Exercise prompt: Your answer must be an exact copy of the listing that follows, with all pictures omitted.
Segment Start: Records supplied
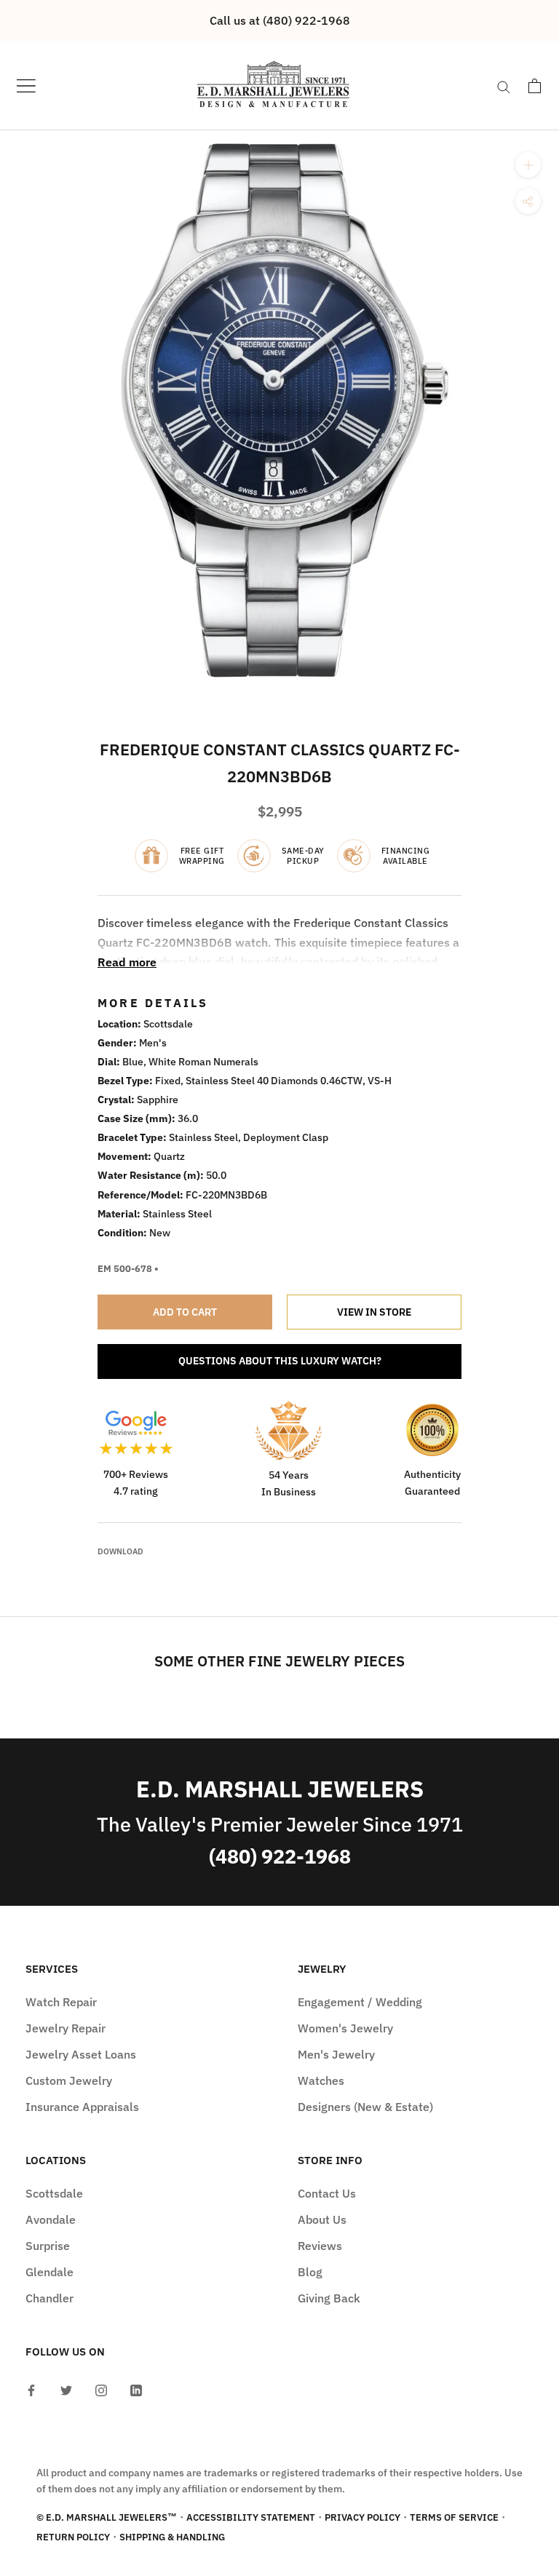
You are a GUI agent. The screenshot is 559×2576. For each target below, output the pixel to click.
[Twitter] (66, 2389)
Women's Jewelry (345, 2028)
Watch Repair (61, 2002)
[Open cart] (534, 86)
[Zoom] (528, 165)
Segment End: Records supplied
Result:
You are a GUI agent. The screenshot is 559×2576. For each target below, output the pixel to click.
[Twitter] (66, 2389)
Women's Jewelry (345, 2028)
Watch Repair (61, 2002)
[Open cart] (534, 86)
[Zoom] (528, 165)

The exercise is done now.